Here’s how it works:

  • You body finishes digesting and using up energy from your last meal, causing your blood and insulin levels to drop.
  • When that happens, ghrelin is created in the gut and it travels to the brain to signal that more food is needed.
  • That’s when the brain releases a second hormone, called neuropeptide Y, and that’s what causes your appetite.

Where does hanger come from?

According to medical experts, the key reason for hanger and hanger-related issues is a drop in your blood-glucose levels. Unlike other organs that take advantage of a variety of nutrients and resources in the body, your brain relies on glucose to do its job.

What happens when blood-glucose levels drop?

You might find yourself experiencing the following symptoms:

  • Trouble concentrating
  • You make silly mistakes that you wouldn’t otherwise make.
  • Your words are muddled or slurred.
  • You find yourself snapping at loved ones, colleagues or friends (hanger).

When your brain senses there is not enough glucose, it releases a stress hormone, which is linked to the aggression we sometimes feel when we’re hungry and unable to satisfy that hunger. It’s actually your brain going into survival mode.

Studies show that husbands and wives are often the ones who become angry toward their spouses. Anger is an emotion that’s hard for the body to regulate.

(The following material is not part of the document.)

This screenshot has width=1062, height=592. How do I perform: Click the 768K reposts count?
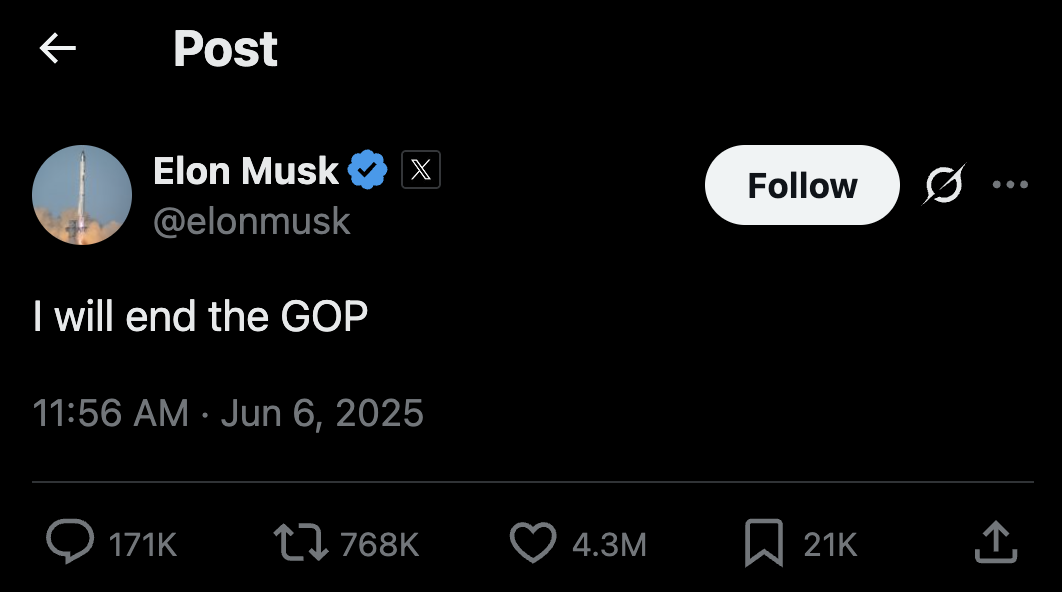pos(379,545)
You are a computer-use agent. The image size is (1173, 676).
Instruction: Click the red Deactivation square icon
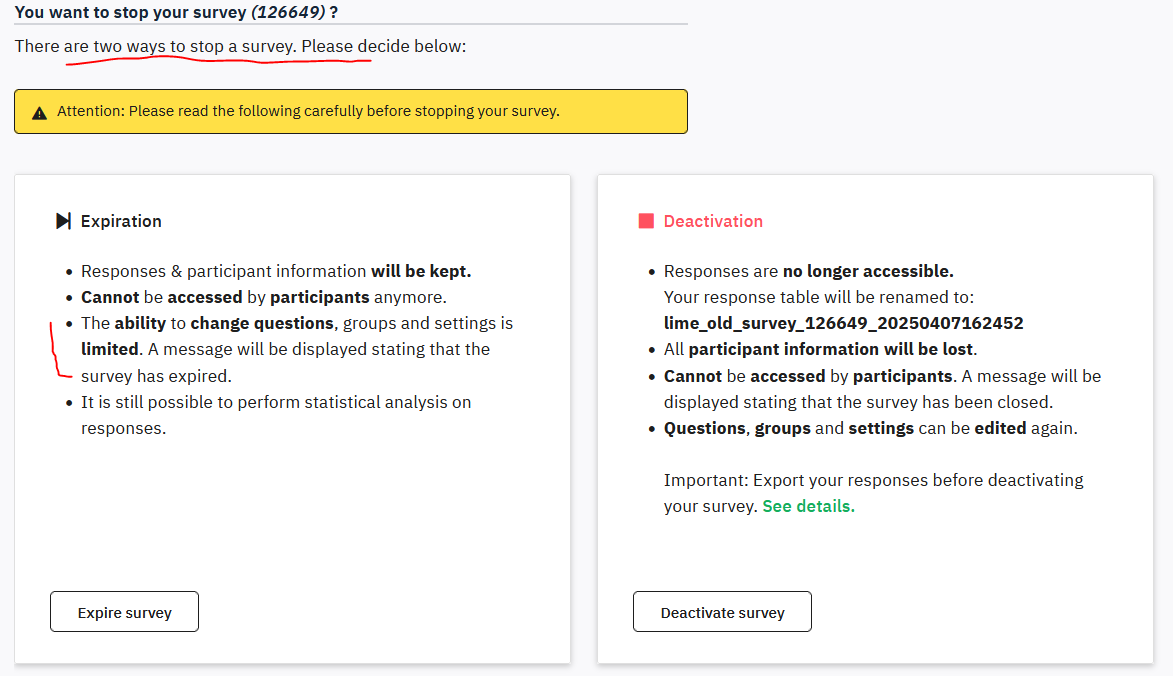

What do you do about hanger?

The most obvious answer to dealing with hanger is to eat (duh), but you’ve got to be careful what you put into your body to try to calm the hanger. Your brain will try to push you to eat the first, and possibly the worst, food you can get your hands on, but that’s not a good idea when dealing with hanger.

Foods to avoid:

  • Junk food
  • Chips
  • Brownies
  • Soda
  • Fast food
  • Processed foods high in sugar and high fructose corn syrup

Foods to eat when you’re hangry:

  • Healthy proteins and fats
  • Nuts
  • Avocadoes
  • Whole grains
  • Boiled eggs
  • Chicken

The best advice is to keep healthy snacks readily available to avoid the miserable condition known as “hanger.” Remember, don’t let your brain steer you in the direction of food that will only make it worse in the long run.